**What is being asked**
Set down exactly the lines of the listing below that begin at the one containing "Image resolution: width=828" and end at the last line, both included.

**Data**

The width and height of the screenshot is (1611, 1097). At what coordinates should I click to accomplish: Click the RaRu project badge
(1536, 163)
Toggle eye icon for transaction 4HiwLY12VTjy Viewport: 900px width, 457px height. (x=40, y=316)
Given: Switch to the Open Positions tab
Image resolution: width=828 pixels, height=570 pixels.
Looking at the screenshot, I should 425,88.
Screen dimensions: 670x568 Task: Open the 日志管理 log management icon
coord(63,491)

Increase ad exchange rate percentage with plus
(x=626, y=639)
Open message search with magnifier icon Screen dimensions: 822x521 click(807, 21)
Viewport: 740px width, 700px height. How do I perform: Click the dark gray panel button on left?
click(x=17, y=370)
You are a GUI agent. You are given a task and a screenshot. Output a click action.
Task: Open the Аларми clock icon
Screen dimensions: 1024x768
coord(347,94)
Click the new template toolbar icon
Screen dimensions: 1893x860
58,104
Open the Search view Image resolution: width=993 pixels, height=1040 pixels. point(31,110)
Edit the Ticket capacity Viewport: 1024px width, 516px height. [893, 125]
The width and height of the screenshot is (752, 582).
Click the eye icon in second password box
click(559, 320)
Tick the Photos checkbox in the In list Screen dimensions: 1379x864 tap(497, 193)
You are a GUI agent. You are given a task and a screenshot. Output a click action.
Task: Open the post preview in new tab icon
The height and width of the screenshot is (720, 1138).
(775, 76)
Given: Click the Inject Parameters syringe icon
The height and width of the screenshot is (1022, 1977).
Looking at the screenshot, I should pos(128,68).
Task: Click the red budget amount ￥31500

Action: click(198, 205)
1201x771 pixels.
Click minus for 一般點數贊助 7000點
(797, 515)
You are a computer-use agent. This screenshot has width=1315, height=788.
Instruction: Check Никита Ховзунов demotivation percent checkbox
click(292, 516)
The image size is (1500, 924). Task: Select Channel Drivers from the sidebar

**Response area**
Image resolution: width=828 pixels, height=570 pixels.
Looking at the screenshot, I should 425,88.
Screen dimensions: 670x568 Task: Open the 日志管理 log management icon
coord(63,491)

Increase ad exchange rate percentage with plus
(x=626, y=639)
Open message search with magnifier icon Screen dimensions: 822x521 click(807, 21)
Viewport: 740px width, 700px height. How do I perform: Click the dark gray panel button on left?
click(x=17, y=370)
You are a GUI agent. You are given a task and a screenshot. Output a click action.
Task: Open the Аларми clock icon
Screen dimensions: 1024x768
coord(347,94)
Click the new template toolbar icon
Screen dimensions: 1893x860
58,104
Open the Search view Image resolution: width=993 pixels, height=1040 pixels. point(31,110)
Edit the Ticket capacity Viewport: 1024px width, 516px height. [893, 125]
The width and height of the screenshot is (752, 582).
Click the eye icon in second password box
click(559, 320)
Tick the Photos checkbox in the In list Screen dimensions: 1379x864 tap(497, 193)
You are a GUI agent. You are given a task and a screenshot. Output a click action.
Task: Open the post preview in new tab icon
The height and width of the screenshot is (720, 1138).
(775, 76)
Given: Click the Inject Parameters syringe icon
The height and width of the screenshot is (1022, 1977).
Looking at the screenshot, I should pos(128,68).
Task: Click the red budget amount ￥31500

Action: click(198, 205)
1201x771 pixels.
Click minus for 一般點數贊助 7000點
(797, 515)
You are a computer-use agent. This screenshot has width=1315, height=788.
Instruction: Check Никита Ховзунов demotivation percent checkbox
click(292, 516)
The image size is (1500, 924). Task: Select Channel Drivers from the sidebar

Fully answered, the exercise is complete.